PROVIDED INFORMATION ::

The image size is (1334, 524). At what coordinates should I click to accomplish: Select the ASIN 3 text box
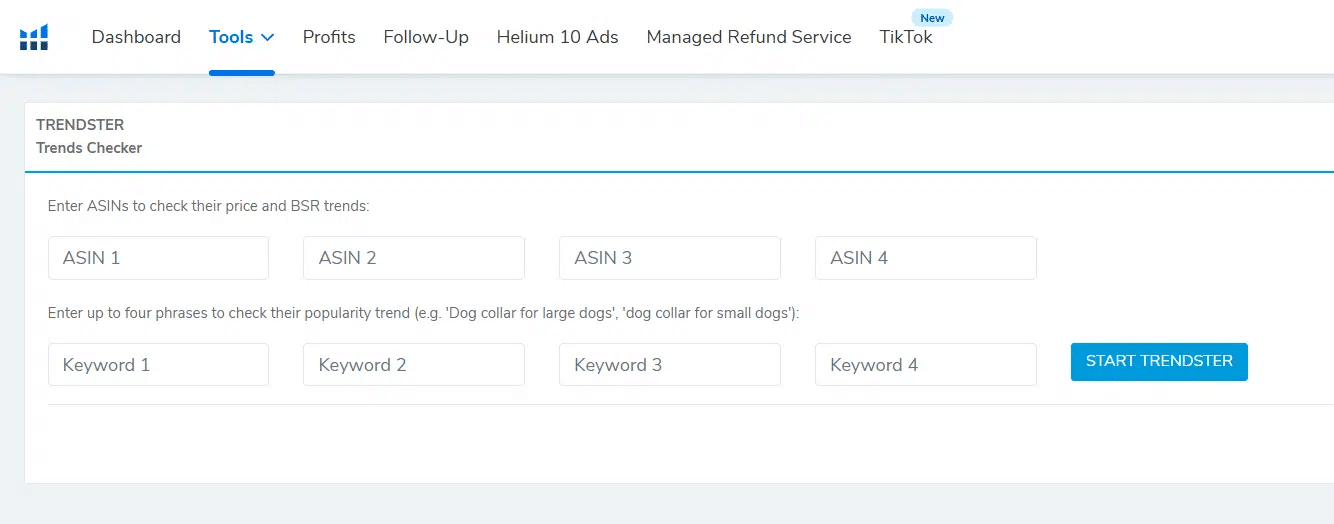(669, 258)
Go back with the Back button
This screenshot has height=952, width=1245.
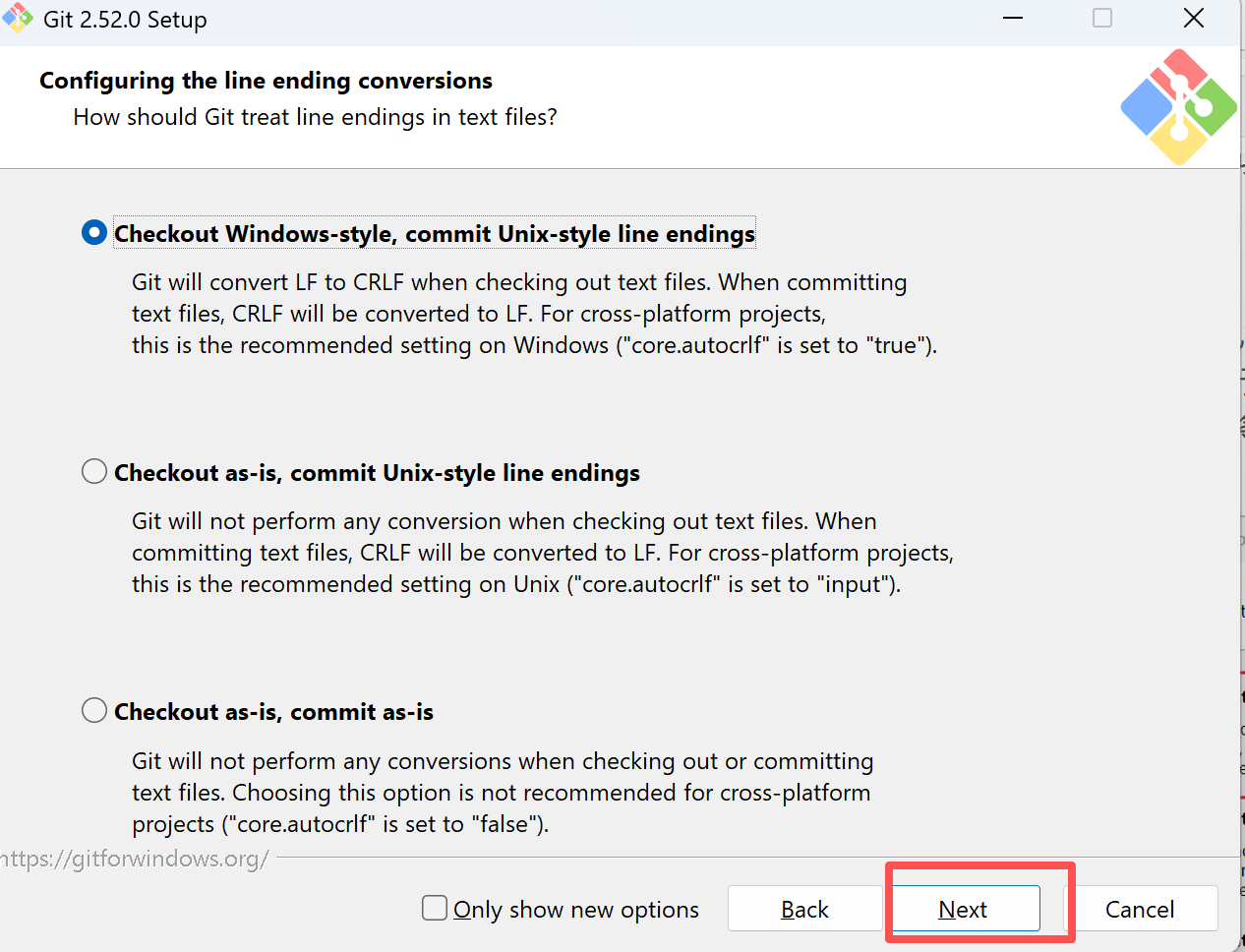tap(804, 909)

INSTRUCTIONS TO FOLLOW :: Reproduce the lines from the one holding "Go back with the Back button" through the end of the entries above exactly, keeping both ends and dropping every picture.

EXERCISE RESULT ::
Go back with the Back button
This screenshot has height=952, width=1245.
tap(804, 909)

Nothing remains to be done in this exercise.